§ ABOUT THIS EXERCISE
There is one span to output from the data below: the lines starting at the line with "The width and height of the screenshot is (630, 369)." and ending at the line with "You are a computer-use agent. The image". Output it exactly, ends included, nothing more.
+-------+
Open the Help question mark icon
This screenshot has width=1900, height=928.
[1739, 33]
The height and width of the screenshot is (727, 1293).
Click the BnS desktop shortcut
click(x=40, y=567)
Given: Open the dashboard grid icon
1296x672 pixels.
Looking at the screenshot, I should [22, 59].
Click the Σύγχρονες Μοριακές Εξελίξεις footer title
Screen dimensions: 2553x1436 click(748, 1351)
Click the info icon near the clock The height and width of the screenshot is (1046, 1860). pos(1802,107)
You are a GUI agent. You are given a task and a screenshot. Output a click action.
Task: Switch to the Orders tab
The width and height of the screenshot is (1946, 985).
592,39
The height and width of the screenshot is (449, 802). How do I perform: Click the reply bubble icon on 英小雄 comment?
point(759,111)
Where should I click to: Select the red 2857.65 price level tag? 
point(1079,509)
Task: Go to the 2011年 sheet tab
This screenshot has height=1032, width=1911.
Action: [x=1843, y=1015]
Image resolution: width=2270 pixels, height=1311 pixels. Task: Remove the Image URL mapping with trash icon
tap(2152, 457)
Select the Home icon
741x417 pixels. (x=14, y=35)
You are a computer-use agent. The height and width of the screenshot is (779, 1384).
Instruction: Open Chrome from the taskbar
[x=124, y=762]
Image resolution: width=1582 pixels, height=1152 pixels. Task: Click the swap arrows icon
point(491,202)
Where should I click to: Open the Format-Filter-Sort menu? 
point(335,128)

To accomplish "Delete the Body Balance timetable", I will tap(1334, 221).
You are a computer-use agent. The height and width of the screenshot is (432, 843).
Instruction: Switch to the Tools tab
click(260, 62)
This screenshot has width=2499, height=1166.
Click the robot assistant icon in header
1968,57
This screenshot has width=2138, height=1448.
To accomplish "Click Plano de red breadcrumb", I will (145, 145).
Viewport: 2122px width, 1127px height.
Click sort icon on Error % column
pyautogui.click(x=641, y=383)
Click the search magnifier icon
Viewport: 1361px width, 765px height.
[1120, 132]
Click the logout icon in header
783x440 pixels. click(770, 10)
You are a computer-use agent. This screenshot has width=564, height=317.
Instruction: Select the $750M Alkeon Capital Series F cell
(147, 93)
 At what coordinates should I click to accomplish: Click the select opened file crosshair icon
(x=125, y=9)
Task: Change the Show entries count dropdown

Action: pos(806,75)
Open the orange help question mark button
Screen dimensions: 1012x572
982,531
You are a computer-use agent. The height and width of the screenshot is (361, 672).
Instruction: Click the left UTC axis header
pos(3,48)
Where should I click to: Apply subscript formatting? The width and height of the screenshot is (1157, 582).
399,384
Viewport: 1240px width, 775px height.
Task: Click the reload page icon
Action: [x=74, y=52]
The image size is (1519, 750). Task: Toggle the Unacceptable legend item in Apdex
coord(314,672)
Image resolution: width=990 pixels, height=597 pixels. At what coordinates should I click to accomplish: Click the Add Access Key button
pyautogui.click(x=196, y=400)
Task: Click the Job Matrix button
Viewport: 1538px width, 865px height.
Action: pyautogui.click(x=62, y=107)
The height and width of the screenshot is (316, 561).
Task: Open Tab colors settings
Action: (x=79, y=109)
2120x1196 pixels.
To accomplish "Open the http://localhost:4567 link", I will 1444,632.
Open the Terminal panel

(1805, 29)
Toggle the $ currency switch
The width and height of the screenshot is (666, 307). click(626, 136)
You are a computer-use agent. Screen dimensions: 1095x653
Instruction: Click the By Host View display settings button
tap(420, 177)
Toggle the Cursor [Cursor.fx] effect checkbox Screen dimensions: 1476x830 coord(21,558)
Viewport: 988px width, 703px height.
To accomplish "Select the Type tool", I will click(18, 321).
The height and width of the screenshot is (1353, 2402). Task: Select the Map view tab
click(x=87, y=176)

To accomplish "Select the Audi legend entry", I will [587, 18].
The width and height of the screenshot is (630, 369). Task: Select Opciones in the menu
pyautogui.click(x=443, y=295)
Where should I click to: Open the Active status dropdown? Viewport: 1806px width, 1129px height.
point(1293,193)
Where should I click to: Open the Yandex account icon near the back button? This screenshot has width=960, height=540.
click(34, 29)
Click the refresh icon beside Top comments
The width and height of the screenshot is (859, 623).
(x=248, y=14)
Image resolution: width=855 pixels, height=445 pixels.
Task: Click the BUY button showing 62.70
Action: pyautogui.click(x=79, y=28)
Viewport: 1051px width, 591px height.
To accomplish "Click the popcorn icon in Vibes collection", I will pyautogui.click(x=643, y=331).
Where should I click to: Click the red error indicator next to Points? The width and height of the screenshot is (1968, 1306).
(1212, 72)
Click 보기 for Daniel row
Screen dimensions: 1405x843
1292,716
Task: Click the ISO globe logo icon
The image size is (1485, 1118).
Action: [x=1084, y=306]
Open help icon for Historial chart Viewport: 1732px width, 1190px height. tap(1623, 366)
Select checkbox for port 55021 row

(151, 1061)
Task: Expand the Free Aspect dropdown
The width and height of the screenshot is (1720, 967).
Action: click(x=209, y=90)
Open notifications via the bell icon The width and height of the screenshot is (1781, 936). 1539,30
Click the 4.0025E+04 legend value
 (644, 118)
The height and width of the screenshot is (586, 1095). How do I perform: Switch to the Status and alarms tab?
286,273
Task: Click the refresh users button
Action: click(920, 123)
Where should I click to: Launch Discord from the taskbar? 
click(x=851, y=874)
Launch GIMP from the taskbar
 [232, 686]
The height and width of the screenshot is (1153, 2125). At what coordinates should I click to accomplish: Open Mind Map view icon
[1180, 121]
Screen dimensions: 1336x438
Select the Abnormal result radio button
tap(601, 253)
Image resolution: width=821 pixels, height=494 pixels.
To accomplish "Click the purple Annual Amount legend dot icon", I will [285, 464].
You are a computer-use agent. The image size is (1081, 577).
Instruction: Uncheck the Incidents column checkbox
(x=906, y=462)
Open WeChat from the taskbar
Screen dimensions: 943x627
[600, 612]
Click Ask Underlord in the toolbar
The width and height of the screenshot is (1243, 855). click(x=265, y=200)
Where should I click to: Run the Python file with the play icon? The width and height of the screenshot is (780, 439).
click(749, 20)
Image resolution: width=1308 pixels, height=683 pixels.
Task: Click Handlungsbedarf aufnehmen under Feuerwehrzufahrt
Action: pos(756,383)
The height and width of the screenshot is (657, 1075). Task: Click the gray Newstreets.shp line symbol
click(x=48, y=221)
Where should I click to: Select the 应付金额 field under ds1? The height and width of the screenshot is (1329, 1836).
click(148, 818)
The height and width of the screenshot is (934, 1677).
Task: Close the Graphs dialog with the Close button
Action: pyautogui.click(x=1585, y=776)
+-------+
§ EXPECTED ANSWER
The width and height of the screenshot is (630, 369). Task: Select Opciones in the menu
pyautogui.click(x=443, y=295)
Where should I click to: Open the Active status dropdown? Viewport: 1806px width, 1129px height.
point(1293,193)
Where should I click to: Open the Yandex account icon near the back button? This screenshot has width=960, height=540.
click(34, 29)
Click the refresh icon beside Top comments
The width and height of the screenshot is (859, 623).
(x=248, y=14)
Image resolution: width=855 pixels, height=445 pixels.
Task: Click the BUY button showing 62.70
Action: pyautogui.click(x=79, y=28)
Viewport: 1051px width, 591px height.
To accomplish "Click the popcorn icon in Vibes collection", I will pyautogui.click(x=643, y=331).
Where should I click to: Click the red error indicator next to Points? The width and height of the screenshot is (1968, 1306).
(1212, 72)
Click 보기 for Daniel row
Screen dimensions: 1405x843
1292,716
Task: Click the ISO globe logo icon
The image size is (1485, 1118).
Action: [x=1084, y=306]
Open help icon for Historial chart Viewport: 1732px width, 1190px height. tap(1623, 366)
Select checkbox for port 55021 row

(151, 1061)
Task: Expand the Free Aspect dropdown
The width and height of the screenshot is (1720, 967).
Action: click(x=209, y=90)
Open notifications via the bell icon The width and height of the screenshot is (1781, 936). 1539,30
Click the 4.0025E+04 legend value
 (644, 118)
The height and width of the screenshot is (586, 1095). How do I perform: Switch to the Status and alarms tab?
286,273
Task: Click the refresh users button
Action: click(920, 123)
Where should I click to: Launch Discord from the taskbar? 
click(x=851, y=874)
Launch GIMP from the taskbar
 [232, 686]
The height and width of the screenshot is (1153, 2125). At what coordinates should I click to accomplish: Open Mind Map view icon
[1180, 121]
Screen dimensions: 1336x438
Select the Abnormal result radio button
tap(601, 253)
Image resolution: width=821 pixels, height=494 pixels.
To accomplish "Click the purple Annual Amount legend dot icon", I will [285, 464].
You are a computer-use agent. The image size is (1081, 577).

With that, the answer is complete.